А Лех пьян, как змий, не может папу-маму выговорить. Стоит на месте и качается,
руки за спину заложил. А Шульгович как рявкнет на него: «Когда разговариваете с
полковым командиром, извольте руки на заднице не держать!» И прислуга здесь же
была.
– Крепко
завинчено! – сказал Веткин с усмешкой – не то иронической, не то поощрительной. –
В четвертой роте он вчера, говорят, кричал: «Что вы мне устав в нос тычете? Я –
для вас устав, и никаких больше разговоров!

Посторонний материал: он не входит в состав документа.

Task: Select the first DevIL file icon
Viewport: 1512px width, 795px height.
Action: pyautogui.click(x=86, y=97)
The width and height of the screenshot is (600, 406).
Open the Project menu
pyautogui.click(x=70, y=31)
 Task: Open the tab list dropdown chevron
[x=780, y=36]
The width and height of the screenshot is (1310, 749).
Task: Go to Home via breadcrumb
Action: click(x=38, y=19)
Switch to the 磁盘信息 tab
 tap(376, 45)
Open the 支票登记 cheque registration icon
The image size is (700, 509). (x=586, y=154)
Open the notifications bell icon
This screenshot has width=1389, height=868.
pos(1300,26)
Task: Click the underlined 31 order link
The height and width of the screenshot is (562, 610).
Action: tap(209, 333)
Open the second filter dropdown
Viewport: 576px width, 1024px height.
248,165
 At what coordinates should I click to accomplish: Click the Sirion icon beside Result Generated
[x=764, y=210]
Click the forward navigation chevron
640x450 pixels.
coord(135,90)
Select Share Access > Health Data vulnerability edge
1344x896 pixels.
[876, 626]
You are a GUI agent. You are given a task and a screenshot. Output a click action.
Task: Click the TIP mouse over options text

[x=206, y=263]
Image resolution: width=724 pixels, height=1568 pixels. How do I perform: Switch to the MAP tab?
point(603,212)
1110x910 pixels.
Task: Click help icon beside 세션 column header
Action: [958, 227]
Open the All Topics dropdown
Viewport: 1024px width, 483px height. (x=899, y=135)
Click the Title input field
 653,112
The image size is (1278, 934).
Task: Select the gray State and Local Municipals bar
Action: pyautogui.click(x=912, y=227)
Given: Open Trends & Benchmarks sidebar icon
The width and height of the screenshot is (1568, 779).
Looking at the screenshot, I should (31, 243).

Я здесь царь и бог!»
Лбов
вдруг опять засмеялся своим мыслям.
– А
вот еще, господа, был случай с адъютантом в N-ском полку...
– Заткнитесь,
Лбов, – серьезно заметил ему Веткин. – Эко вас прорвало сегодня.
– Есть
и еще новость, – продолжал Бек-Агамалов. Он снова повернул лошадь передом
ко Лбову и, шутя, стал наезжать на него. Лошадь мотала головой и фыркала,
разбрасывая вокруг себя пену. – Есть и еще новость. Командир во всех ротах
требует от офицеров рубку чучел. В девятой роте такого холоду нагнал, что ужас.
Епифанова закатал под арест за то, что шашка оказалась не отточена... Чего ты
трусишь, фендрик! – крикнул вдруг Бек-Агамалов на подпрапорщика. – Привыкай.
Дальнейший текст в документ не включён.